Calderón apologised for the goal, but insisted that it was “a strictly sporting error of an involuntary nature”.
“I categorically reject any attempt to link this play to conduct contrary to the integrity of the sport. I reserve the right to pursue the appropriate legal actions against any person who seeks to damage my honour and reputation.”
Who was he referring to? Well, it might possibly have been his team-mate Gustavo Herrera who took to social media after the game and somewhat hinted at his disappointment in his colleague.
“I’m naming names: José Calderón is a damn match-fixer ... a highly experienced player who once represented the country involved in this crap. Those who are tarnishing the sport should step aside and dedicate themselves to something else, and have the guts to admit what they’re doing.”
You’d guess Herrera won’t be providing a character reference to the investigative team.
Quote of the Week
“How s**t must you be, we’ve just scored a goal.” – Chelsea fans serenading the Liverpool faithful after they scored just their second goal in seven games at Anfield on Saturday.
Number: 70,000,000
That’s how many people have (allegedly) signed an online petition calling for Real Madrid to get rid of Kylian Mbappé. The way things are going there, you’d guess he contributed 69,000,000 of the signatures himself.
World of Mouth
“Sometimes I think football is taken too seriously. The news says: Iran did this, the Israelis did that, and by the way, Lennart Karl injured his muscle. All that’s missing is for that to be in first place.” – Bayern Munich honorary president Uli Hoeness suggesting a little bit of perspective is required when talking football matters.
“If people from Queens and Brooklyn and all of the people that love Donald Trump can’t go, I would be disappointed.” – Yes, Donald Trump expressing some concern about the price of World Cup tickets.
“If somebody buys a ticket for the final for $2 million, I will personally bring them a hot dog and a Coke.” – A chuckling Fifa president Gianni Infantino. Give us strength.

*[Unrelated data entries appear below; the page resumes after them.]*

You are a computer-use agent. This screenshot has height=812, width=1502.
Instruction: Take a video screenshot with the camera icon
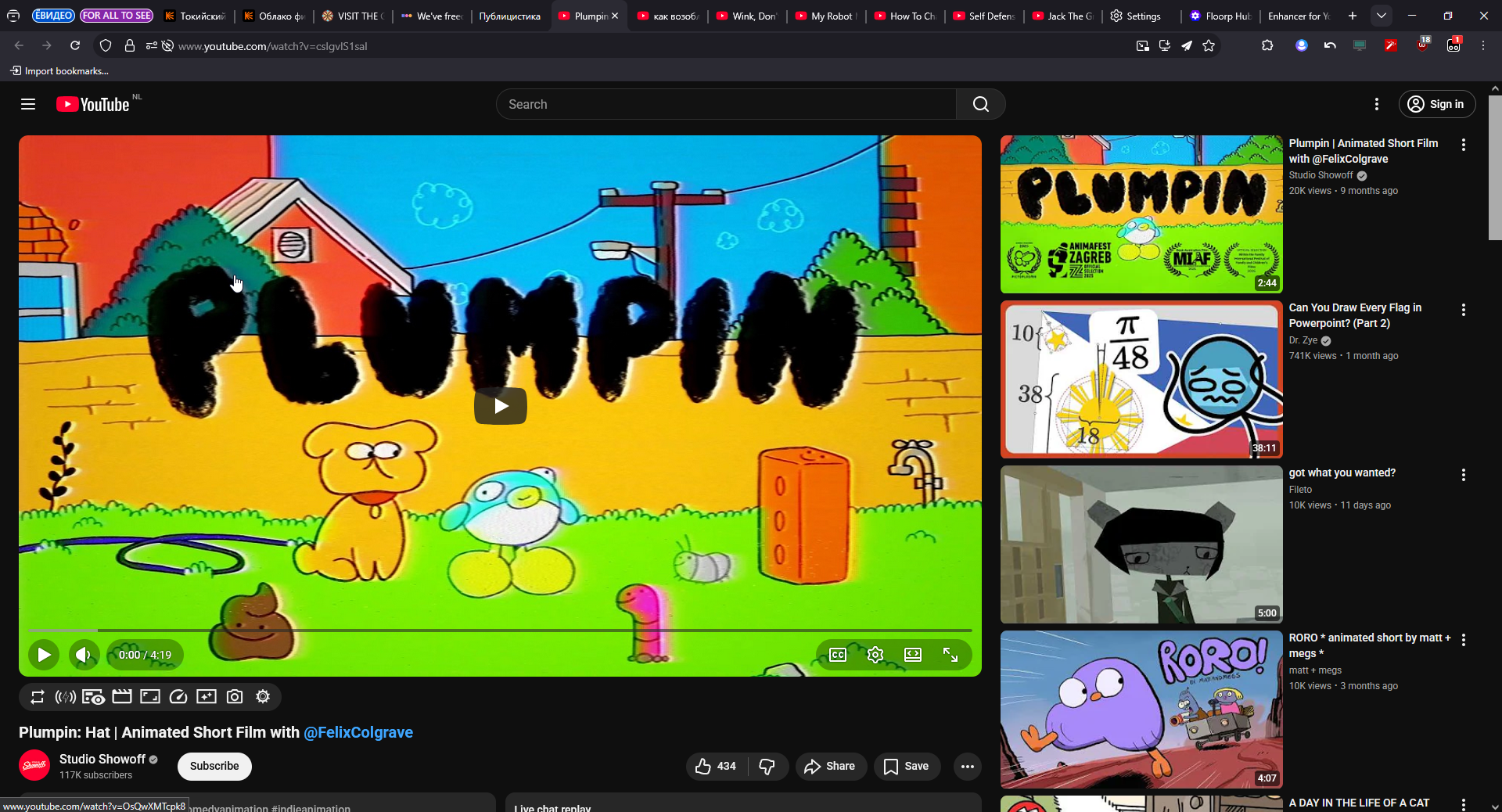click(x=235, y=697)
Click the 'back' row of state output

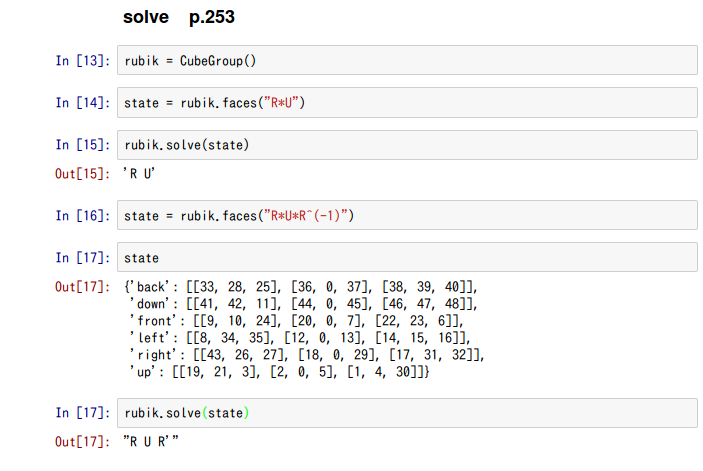click(x=301, y=287)
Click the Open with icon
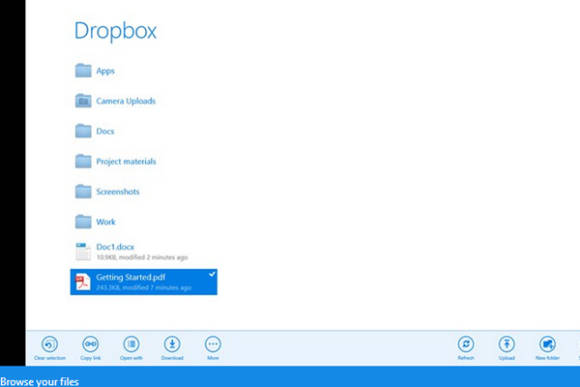This screenshot has width=580, height=387. tap(131, 344)
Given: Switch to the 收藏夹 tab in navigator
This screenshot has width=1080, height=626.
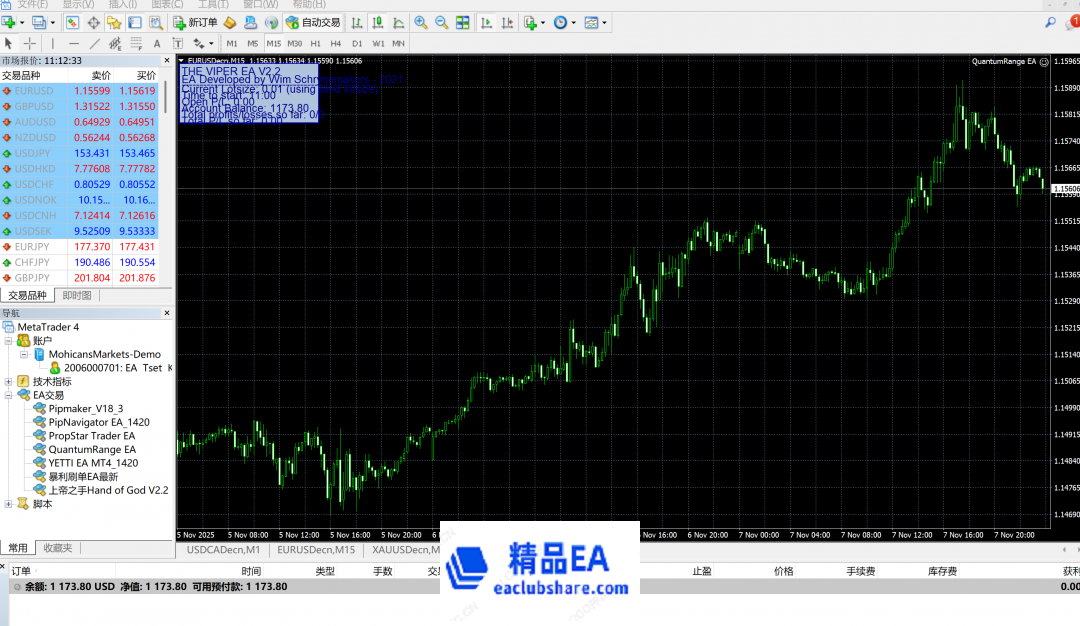Looking at the screenshot, I should coord(57,548).
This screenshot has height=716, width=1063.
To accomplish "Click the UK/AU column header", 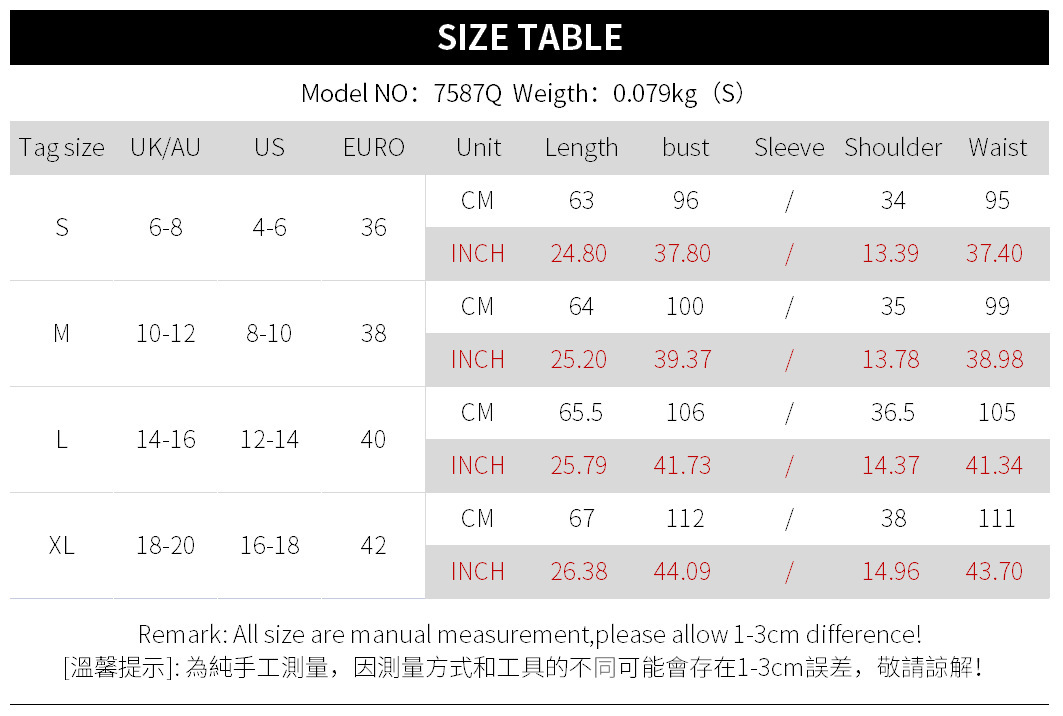I will pos(165,148).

“I said after 35 minutes, Uefa must intervene. They need to call London: get both teams off the pitch and let the final be between Bayern Munich and Paris Saint-Germain.” – How much did Wesley Sneijder enjoy that Champions League game between Arsenal and Atletico Madrid? Not a lot.

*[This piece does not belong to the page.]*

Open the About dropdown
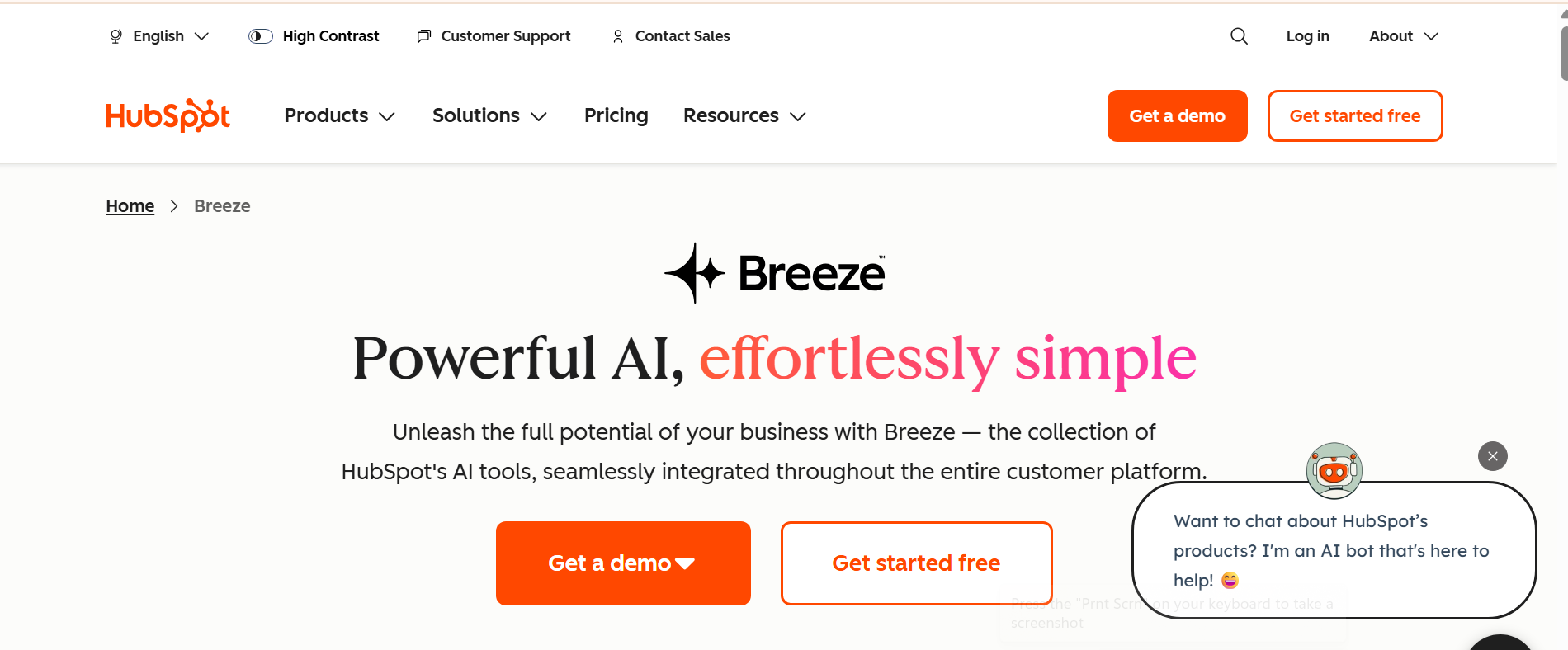Image resolution: width=1568 pixels, height=650 pixels. tap(1402, 36)
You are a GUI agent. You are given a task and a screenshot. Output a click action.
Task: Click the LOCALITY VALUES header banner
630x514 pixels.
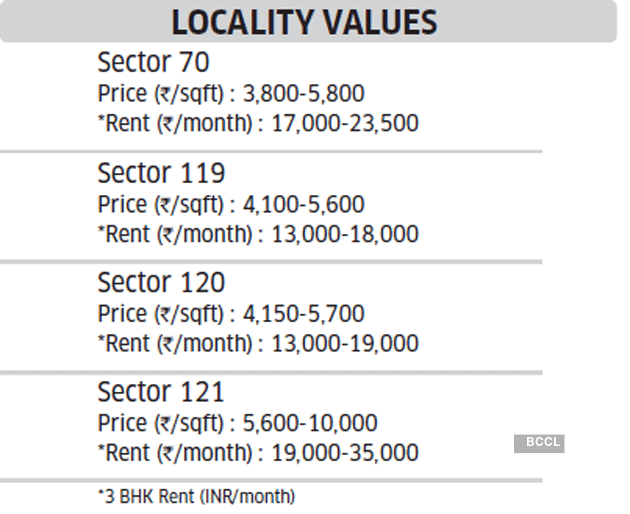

“Arteta deserves a statue – he simply doesn’t have any top players.” – Sneijder again, this time stopping short of lauding Arsenal’s quality.
“It looked like we were still in our nice hotel for the first five minutes. The start of the game was atrocious. Some of them have got to go, it’s been embarrassing.” – Apart from that, Wolves gaffer Rob Edwards was happy with his players after their 3-0 defeat by Brighton.